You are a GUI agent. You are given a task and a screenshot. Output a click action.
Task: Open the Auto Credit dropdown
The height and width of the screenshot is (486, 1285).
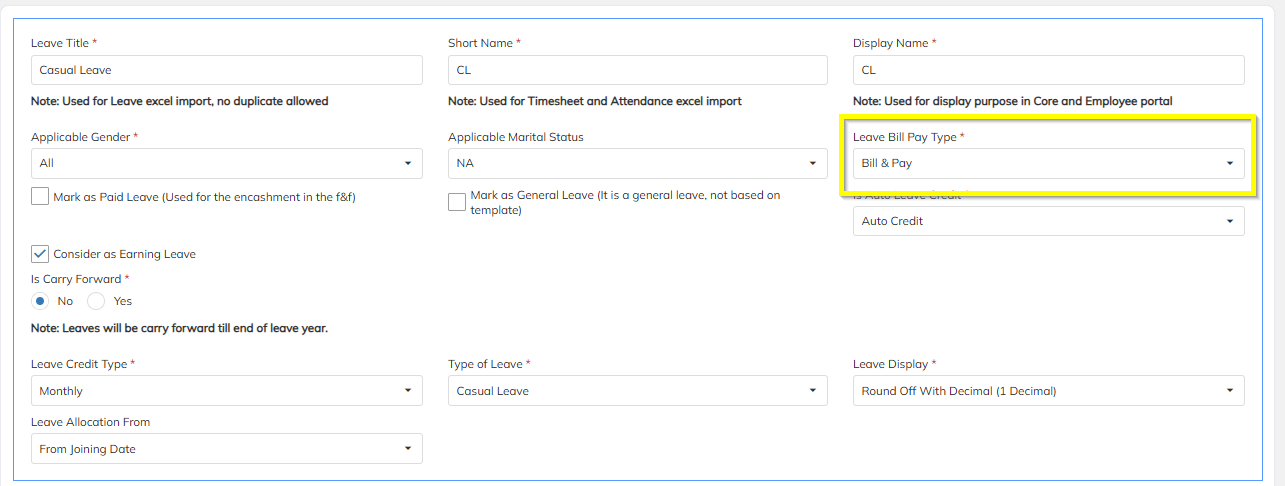pos(1048,221)
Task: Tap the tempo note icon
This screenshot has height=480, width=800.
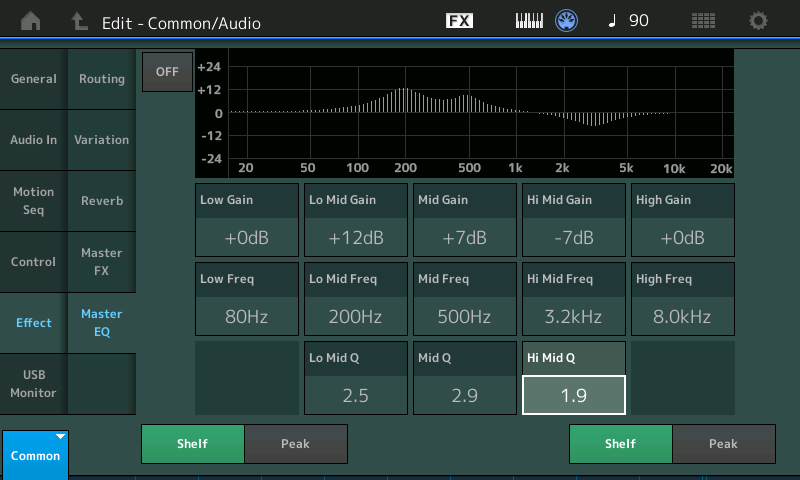Action: click(612, 20)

● YOUR GOAL: Verbatim output of every entry above is required, though pictures are to be left out.

● RESULT OF THIS TASK:
You are a GUI agent. You are given a task and a screenshot. Output a click action.
Task: Open the Auto Credit dropdown
The height and width of the screenshot is (486, 1285).
pos(1048,221)
Task: Tap the tempo note icon
This screenshot has height=480, width=800.
Action: click(612, 20)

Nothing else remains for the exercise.